The Idaho Statesman reports that one of the two preferred alternatives includes Idaho’s plan developed from the Sage Grouse Task Force created by Idaho Gov. Butch Otter.

The proposals cover about 9.3 million acres of Bureau of Land Management land and 1.9 million acres of U.S. Forest Service land. The public has 90 days to comment.

“At first blush it looks like we’ve got some things in there we can build on,” Otter spokesman Jon Hanian said.

Proposals were also released Friday in other states. The plans cover three full Western states — Utah, Nevada and Idaho — and slivers of three others: Wyoming, California and Montana.

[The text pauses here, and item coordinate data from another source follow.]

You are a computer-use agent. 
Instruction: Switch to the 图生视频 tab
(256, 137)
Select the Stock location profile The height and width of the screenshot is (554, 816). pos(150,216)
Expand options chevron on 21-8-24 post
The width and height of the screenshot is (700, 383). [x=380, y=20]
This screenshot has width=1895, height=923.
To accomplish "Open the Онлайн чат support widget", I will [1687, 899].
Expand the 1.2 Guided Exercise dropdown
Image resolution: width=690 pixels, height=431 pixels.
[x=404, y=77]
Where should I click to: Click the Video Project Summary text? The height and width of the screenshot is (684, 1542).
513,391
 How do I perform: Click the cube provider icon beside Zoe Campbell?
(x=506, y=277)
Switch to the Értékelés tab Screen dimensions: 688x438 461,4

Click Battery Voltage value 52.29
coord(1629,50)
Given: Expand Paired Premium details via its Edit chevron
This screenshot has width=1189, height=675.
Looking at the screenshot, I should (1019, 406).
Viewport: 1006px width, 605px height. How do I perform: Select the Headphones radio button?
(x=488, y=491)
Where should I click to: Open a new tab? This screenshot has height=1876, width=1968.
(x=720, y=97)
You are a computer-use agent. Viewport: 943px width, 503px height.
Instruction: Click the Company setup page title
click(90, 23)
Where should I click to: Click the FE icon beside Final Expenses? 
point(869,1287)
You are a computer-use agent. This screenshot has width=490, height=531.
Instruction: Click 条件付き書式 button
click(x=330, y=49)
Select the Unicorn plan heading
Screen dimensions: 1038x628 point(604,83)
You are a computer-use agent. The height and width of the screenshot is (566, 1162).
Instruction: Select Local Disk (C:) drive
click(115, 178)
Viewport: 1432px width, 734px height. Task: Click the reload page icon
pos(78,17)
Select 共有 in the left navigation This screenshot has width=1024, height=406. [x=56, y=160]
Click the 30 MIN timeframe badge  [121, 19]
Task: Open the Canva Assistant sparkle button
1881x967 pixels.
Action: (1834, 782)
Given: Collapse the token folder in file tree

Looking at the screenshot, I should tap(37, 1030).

The U.S. Fish and Wildlife Agency is under court mandate to determine by 2015 if sage grouse deserve protection under the Endangered Species Act. BLM officials want to finalize plans by October 2014. Sage grouse, chicken-sized birds known for their elaborate mating dances in specific mating areas called leks, are found in 11 Western states.

Otter formed the task force hoping to avoid the seeing the sage grouse listed as a protected species, which could cause ramifications for ranchers and others by limiting the use of public lands.

“At least they’re tipping their hat to the state effort,” said Bill Myers, who served on the task force. Meyers is an attorney who represents ranchers.

While the preferred plans developed by federal agencies and the state task force have similarities, there are also key differences.

Otter’s plan creates three zones across southern Idaho that together form a sage grouse management area. The zones would allow various levels of human activity. The BLM has three similar designations.

The “core habitat” under the state plan includes 4.9 million acres and 73 percent of the active leks. In that zone, big infrastructure projects would not be allowed. The BLM ups that by putting 7 million acres in the most restrictive category.

Another difference involves standards for rangeland as measured by the health of native grasses and shrubs, streamside areas and watersheds, and protections for sage grouse.

The state plan requires meeting the standards only if the sage grouse population drops or if conditions become so bad action is needed. That conflicts with the federal plan, federal officials said.

Jessica Gardetto, a BLM spokeswoman, said differences between the draft proposals will likely be worked out ahead of the final proposal.

“We found that we could not select just one of them,” Gardetto said. “We must meld the two in order to create the best plan for sage grouse conservation.”